:: Text excerpt

Your brain and your gut are really closely linked. It might sound odd at first. But just think back to anytime you've been nervous and felt your stomach flutter. Or you got bad news, and your stomach dropped. There are clues in our language that suggest we know how our gut is linked to our thoughts and feelings. For example - 'going with your gut', 'getting a gut feeling' and 'gut-wrenching'.
Scientists are only just beginning to understand the full extent of how our gut can affect our brain. One thing that is certain, though, is that your gut health can have a direct impact on your mood. Here's the low down on what's going on, and how you can harness this information to improve your mental health and wellbeing.
How Does Your Gut Affect Your Brain?
Your gut communicates with your brain in two main ways: nerves and biochemical transmitters.
Your guts contain a surprisingly large number of nerve cells. The most important of these is the vagus nerve. This major nerve sends signals or messages in both directions between the gut and the brain.

::::
:: Data to examine

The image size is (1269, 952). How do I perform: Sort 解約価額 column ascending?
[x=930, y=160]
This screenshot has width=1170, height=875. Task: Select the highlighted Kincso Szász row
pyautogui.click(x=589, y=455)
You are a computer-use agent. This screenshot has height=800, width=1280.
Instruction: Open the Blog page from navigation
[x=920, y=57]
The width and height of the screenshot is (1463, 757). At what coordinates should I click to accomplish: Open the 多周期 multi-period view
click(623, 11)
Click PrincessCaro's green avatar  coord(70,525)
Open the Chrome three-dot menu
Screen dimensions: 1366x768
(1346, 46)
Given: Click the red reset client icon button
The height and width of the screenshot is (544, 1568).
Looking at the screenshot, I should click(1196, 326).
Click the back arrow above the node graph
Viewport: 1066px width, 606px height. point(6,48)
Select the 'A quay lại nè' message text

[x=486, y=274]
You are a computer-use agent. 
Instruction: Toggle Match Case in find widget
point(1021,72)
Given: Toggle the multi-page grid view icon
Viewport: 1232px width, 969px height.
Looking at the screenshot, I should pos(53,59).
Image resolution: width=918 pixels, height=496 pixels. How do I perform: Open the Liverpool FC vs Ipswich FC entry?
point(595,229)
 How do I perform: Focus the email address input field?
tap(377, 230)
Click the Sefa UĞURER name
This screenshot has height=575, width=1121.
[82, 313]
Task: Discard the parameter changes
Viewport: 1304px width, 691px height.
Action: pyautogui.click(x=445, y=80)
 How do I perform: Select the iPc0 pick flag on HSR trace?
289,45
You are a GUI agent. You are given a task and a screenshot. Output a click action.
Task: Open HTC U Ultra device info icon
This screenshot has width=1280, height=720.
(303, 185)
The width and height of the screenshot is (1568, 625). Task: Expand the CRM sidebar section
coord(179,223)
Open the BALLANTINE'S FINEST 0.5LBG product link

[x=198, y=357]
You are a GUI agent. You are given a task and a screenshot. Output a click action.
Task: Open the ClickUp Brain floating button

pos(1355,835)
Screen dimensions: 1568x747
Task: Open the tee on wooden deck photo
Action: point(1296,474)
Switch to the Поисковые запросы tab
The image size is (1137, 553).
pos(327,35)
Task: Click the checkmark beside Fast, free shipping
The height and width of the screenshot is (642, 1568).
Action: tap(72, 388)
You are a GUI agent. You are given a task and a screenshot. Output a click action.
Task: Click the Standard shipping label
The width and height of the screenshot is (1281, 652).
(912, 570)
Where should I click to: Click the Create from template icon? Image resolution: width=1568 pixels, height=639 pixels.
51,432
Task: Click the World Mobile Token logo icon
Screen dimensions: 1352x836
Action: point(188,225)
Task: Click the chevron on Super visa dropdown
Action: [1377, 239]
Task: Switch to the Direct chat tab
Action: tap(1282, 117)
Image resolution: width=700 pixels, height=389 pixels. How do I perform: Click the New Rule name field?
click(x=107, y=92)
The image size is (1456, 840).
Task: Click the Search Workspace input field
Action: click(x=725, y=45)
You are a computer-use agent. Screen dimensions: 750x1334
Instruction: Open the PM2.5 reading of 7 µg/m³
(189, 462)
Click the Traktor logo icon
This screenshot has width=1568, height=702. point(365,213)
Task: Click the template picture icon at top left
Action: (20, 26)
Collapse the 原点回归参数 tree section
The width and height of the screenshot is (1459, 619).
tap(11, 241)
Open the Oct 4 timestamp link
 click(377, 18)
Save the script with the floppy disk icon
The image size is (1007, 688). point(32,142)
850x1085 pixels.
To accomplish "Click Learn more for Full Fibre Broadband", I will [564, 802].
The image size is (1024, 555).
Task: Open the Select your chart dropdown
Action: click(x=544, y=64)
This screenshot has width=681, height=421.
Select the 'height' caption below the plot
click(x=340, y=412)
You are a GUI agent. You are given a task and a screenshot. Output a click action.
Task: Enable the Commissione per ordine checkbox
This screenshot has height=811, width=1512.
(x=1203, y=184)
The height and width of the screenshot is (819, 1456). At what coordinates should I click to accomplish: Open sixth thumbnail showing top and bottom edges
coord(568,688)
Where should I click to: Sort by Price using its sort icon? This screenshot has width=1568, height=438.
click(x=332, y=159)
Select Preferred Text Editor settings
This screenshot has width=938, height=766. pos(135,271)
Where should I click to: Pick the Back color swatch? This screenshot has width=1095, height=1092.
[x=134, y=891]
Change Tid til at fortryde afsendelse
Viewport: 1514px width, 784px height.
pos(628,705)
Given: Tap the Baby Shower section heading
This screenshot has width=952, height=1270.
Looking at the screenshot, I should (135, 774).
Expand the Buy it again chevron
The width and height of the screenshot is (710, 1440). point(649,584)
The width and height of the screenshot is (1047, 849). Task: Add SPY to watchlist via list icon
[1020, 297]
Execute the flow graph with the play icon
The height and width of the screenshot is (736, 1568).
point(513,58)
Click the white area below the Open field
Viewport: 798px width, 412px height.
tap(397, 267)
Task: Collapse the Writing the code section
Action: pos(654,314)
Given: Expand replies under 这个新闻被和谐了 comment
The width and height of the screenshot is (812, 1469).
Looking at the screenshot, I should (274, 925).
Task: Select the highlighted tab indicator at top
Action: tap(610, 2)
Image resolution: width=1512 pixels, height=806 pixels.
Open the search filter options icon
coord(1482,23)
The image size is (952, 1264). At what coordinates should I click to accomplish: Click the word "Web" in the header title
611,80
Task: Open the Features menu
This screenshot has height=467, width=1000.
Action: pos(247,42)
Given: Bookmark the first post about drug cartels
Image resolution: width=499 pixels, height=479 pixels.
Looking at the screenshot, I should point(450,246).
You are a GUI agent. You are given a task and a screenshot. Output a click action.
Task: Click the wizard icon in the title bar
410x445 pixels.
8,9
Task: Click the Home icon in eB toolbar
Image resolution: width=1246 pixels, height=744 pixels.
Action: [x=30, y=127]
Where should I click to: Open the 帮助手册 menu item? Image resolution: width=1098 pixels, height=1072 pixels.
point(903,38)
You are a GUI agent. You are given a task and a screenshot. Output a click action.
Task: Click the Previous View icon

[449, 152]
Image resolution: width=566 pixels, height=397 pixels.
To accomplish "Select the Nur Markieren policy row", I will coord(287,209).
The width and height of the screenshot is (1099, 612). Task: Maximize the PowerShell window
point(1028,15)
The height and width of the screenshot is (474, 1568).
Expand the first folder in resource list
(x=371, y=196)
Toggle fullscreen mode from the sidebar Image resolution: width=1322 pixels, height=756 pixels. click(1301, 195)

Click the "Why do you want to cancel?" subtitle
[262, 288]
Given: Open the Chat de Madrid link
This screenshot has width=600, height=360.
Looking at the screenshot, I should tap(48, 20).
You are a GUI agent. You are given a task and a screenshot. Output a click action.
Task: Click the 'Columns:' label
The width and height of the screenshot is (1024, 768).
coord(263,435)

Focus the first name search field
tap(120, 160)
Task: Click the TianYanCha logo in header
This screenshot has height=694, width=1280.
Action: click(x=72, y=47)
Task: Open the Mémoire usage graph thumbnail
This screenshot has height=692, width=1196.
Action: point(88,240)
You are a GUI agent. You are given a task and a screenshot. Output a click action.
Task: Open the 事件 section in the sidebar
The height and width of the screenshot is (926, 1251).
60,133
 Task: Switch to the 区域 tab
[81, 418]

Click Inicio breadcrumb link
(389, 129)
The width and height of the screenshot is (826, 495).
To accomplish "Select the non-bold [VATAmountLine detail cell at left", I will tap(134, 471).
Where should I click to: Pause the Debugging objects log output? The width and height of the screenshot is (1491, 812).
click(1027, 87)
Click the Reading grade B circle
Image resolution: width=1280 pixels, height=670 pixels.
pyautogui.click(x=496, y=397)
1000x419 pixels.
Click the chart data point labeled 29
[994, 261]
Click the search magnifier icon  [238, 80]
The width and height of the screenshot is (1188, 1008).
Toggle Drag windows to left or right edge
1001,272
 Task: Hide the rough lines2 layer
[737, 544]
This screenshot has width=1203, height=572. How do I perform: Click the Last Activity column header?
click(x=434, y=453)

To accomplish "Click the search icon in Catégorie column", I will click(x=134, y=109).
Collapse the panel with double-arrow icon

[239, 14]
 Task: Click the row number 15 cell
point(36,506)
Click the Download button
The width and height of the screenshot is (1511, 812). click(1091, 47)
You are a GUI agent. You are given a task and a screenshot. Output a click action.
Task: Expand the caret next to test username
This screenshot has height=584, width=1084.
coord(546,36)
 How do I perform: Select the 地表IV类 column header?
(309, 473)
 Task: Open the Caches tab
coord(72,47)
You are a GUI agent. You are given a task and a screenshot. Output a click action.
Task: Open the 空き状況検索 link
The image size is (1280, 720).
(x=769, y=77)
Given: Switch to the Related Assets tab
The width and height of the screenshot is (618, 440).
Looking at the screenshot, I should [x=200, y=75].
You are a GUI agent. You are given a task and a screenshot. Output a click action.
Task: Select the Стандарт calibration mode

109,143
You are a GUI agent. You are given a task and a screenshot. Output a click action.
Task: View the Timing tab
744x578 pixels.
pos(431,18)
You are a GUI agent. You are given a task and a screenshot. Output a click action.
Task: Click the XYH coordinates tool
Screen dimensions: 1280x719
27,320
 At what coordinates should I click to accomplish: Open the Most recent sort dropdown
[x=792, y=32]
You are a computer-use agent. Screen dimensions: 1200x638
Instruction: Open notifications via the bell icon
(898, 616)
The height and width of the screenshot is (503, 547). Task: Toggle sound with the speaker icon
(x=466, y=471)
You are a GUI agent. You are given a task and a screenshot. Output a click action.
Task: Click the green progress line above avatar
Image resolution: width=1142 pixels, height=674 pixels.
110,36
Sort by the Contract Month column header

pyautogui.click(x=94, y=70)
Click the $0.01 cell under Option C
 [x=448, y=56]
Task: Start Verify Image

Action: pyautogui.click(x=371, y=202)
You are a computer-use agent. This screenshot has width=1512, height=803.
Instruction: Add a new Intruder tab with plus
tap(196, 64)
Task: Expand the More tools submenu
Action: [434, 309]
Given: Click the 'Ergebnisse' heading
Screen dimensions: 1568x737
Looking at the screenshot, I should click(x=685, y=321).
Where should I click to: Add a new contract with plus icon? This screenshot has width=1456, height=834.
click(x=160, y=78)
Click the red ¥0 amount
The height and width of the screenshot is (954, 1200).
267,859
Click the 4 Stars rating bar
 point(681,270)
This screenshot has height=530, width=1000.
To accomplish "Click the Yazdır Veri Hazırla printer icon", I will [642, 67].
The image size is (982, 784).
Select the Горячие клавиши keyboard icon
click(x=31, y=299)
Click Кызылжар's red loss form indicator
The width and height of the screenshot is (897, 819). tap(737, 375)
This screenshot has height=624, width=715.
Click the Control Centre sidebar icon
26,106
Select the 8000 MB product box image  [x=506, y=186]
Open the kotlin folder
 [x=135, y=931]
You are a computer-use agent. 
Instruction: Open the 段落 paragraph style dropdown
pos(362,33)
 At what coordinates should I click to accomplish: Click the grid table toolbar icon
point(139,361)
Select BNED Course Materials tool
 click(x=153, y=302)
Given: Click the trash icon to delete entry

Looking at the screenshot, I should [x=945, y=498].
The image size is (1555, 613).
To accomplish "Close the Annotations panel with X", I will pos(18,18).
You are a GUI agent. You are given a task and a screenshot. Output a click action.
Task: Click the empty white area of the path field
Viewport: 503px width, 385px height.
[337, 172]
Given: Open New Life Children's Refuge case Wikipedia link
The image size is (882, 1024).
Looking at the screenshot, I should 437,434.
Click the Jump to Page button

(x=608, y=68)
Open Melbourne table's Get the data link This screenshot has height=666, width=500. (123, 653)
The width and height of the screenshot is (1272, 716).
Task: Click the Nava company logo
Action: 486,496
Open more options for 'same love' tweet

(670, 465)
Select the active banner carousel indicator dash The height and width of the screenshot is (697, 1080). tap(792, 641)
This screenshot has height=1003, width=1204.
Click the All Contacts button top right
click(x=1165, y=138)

::::

### [List of tasks]
A. In the text on the gut-brain link, what are the two main ways the gut communicates with the brain?
B. Continue the text on the gut-brain link from the point where it stops.
The entries have no connection to the text on the gut-brain link.

### [Answers for the tasks]
A. Nerves and biochemical transmitters.

B.
If you have ever felt sick before a big presentation, then it is this nerve that sent a message from your brain to your stomach. But, that message can go the other way too. If your gut is a little inflamed, you might experience some gastrointestinal discomfort. On top of this, you may also experience feelings of anxiety.
The biochemical transmitters are really fascinating. Some of the chemicals that affect our brains and our mood, in particular, are made in our gut. Our bodies, however, do not make them. They come from the bacteria that live in our gut. There are as many bacteria in your gut as there are stars in the Milky Way. The name for this fantastic collection of life is your microbiome.
The makeup of your microbiome determines how much, and which chemicals are sent to your brain. Since your gut produces around 90% of your body's serotonin (the happy hormone), this is a big deal. A lot of factors determine the makeup of your microbiome. However, the one you can control is your diet.
Your diet choices can promote the growth of good bacteria. These bacteria produce calming and mood-elevating chemicals. Poor diet choices can encourage the growth of 'bad' bacteria, which can have the opposite effect.
What Foods Are Bad For Your Gut, And How Do They Affect You?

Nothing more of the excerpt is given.